◆ To be done: Retype each of the rows below verbatim, keeping every character, space, and line break unchanged.
======== Extracted material
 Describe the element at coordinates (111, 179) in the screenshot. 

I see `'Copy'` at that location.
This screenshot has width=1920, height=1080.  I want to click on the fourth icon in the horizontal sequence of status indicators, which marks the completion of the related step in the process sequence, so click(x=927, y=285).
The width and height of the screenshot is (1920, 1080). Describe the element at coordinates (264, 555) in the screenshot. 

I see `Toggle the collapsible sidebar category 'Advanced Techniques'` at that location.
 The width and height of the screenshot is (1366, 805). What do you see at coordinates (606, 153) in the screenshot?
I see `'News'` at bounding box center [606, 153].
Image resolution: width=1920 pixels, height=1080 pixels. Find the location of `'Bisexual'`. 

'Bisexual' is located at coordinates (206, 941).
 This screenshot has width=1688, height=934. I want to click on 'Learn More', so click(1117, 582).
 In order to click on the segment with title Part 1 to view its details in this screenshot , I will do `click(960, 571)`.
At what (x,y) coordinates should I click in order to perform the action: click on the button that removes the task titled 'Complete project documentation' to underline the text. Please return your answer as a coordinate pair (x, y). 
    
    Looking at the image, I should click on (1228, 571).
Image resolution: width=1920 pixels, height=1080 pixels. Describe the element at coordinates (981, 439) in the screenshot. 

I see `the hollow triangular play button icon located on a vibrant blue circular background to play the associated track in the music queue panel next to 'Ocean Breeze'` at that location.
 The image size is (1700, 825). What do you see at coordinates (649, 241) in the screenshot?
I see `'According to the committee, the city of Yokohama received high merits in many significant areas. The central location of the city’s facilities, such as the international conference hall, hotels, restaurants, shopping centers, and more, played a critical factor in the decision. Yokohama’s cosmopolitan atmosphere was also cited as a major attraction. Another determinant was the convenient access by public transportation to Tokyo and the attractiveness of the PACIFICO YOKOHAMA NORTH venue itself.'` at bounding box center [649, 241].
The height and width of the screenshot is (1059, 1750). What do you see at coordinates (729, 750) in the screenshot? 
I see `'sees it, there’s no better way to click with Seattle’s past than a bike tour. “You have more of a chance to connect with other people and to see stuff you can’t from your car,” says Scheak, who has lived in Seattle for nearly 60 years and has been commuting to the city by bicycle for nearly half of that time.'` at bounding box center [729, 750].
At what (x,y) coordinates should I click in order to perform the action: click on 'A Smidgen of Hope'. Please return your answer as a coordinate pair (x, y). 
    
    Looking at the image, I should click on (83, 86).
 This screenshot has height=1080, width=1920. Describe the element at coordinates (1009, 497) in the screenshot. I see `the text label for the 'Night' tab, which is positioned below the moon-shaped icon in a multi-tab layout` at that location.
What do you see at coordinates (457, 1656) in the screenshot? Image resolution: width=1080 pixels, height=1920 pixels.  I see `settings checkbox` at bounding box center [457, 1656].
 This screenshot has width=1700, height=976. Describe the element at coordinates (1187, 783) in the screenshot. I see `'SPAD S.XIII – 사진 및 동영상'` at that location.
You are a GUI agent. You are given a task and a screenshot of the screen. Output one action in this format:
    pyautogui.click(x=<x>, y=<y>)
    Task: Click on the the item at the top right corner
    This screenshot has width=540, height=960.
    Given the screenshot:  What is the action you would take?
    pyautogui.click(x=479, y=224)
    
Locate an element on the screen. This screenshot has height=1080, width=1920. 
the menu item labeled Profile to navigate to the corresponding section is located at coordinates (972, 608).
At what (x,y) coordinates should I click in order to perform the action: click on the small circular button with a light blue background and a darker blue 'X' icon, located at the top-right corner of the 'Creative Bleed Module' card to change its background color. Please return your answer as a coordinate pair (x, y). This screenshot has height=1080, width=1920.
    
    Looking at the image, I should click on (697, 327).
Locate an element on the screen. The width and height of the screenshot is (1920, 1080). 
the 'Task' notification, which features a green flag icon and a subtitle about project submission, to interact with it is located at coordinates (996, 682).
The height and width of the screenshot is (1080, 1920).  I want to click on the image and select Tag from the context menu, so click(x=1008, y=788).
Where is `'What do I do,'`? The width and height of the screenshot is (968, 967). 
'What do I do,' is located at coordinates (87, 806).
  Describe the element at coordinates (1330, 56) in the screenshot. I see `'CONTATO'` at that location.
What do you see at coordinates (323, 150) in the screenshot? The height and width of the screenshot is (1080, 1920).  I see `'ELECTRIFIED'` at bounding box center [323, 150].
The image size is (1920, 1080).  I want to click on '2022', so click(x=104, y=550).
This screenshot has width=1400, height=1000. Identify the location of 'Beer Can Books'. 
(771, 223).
================
◆ Task solution:
 Describe the element at coordinates (111, 179) in the screenshot. 

I see `'Copy'` at that location.
This screenshot has width=1920, height=1080.  I want to click on the fourth icon in the horizontal sequence of status indicators, which marks the completion of the related step in the process sequence, so click(x=927, y=285).
The width and height of the screenshot is (1920, 1080). Describe the element at coordinates (264, 555) in the screenshot. 

I see `Toggle the collapsible sidebar category 'Advanced Techniques'` at that location.
 The width and height of the screenshot is (1366, 805). What do you see at coordinates (606, 153) in the screenshot?
I see `'News'` at bounding box center [606, 153].
Image resolution: width=1920 pixels, height=1080 pixels. Find the location of `'Bisexual'`. 

'Bisexual' is located at coordinates (206, 941).
 This screenshot has width=1688, height=934. I want to click on 'Learn More', so click(1117, 582).
 In order to click on the segment with title Part 1 to view its details in this screenshot , I will do `click(960, 571)`.
At what (x,y) coordinates should I click in order to perform the action: click on the button that removes the task titled 'Complete project documentation' to underline the text. Please return your answer as a coordinate pair (x, y). 
    
    Looking at the image, I should click on (1228, 571).
Image resolution: width=1920 pixels, height=1080 pixels. Describe the element at coordinates (981, 439) in the screenshot. 

I see `the hollow triangular play button icon located on a vibrant blue circular background to play the associated track in the music queue panel next to 'Ocean Breeze'` at that location.
 The image size is (1700, 825). What do you see at coordinates (649, 241) in the screenshot?
I see `'According to the committee, the city of Yokohama received high merits in many significant areas. The central location of the city’s facilities, such as the international conference hall, hotels, restaurants, shopping centers, and more, played a critical factor in the decision. Yokohama’s cosmopolitan atmosphere was also cited as a major attraction. Another determinant was the convenient access by public transportation to Tokyo and the attractiveness of the PACIFICO YOKOHAMA NORTH venue itself.'` at bounding box center [649, 241].
The height and width of the screenshot is (1059, 1750). What do you see at coordinates (729, 750) in the screenshot? 
I see `'sees it, there’s no better way to click with Seattle’s past than a bike tour. “You have more of a chance to connect with other people and to see stuff you can’t from your car,” says Scheak, who has lived in Seattle for nearly 60 years and has been commuting to the city by bicycle for nearly half of that time.'` at bounding box center [729, 750].
At what (x,y) coordinates should I click in order to perform the action: click on 'A Smidgen of Hope'. Please return your answer as a coordinate pair (x, y). 
    
    Looking at the image, I should click on (83, 86).
 This screenshot has height=1080, width=1920. Describe the element at coordinates (1009, 497) in the screenshot. I see `the text label for the 'Night' tab, which is positioned below the moon-shaped icon in a multi-tab layout` at that location.
What do you see at coordinates (457, 1656) in the screenshot? Image resolution: width=1080 pixels, height=1920 pixels.  I see `settings checkbox` at bounding box center [457, 1656].
 This screenshot has width=1700, height=976. Describe the element at coordinates (1187, 783) in the screenshot. I see `'SPAD S.XIII – 사진 및 동영상'` at that location.
You are a GUI agent. You are given a task and a screenshot of the screen. Output one action in this format:
    pyautogui.click(x=<x>, y=<y>)
    Task: Click on the the item at the top right corner
    This screenshot has width=540, height=960.
    Given the screenshot:  What is the action you would take?
    pyautogui.click(x=479, y=224)
    
Locate an element on the screen. This screenshot has height=1080, width=1920. 
the menu item labeled Profile to navigate to the corresponding section is located at coordinates (972, 608).
At what (x,y) coordinates should I click in order to perform the action: click on the small circular button with a light blue background and a darker blue 'X' icon, located at the top-right corner of the 'Creative Bleed Module' card to change its background color. Please return your answer as a coordinate pair (x, y). This screenshot has height=1080, width=1920.
    
    Looking at the image, I should click on (697, 327).
Locate an element on the screen. The width and height of the screenshot is (1920, 1080). 
the 'Task' notification, which features a green flag icon and a subtitle about project submission, to interact with it is located at coordinates (996, 682).
The height and width of the screenshot is (1080, 1920).  I want to click on the image and select Tag from the context menu, so click(x=1008, y=788).
Where is `'What do I do,'`? The width and height of the screenshot is (968, 967). 
'What do I do,' is located at coordinates (87, 806).
  Describe the element at coordinates (1330, 56) in the screenshot. I see `'CONTATO'` at that location.
What do you see at coordinates (323, 150) in the screenshot? The height and width of the screenshot is (1080, 1920).  I see `'ELECTRIFIED'` at bounding box center [323, 150].
The image size is (1920, 1080).  I want to click on '2022', so click(x=104, y=550).
This screenshot has width=1400, height=1000. Identify the location of 'Beer Can Books'. 
(771, 223).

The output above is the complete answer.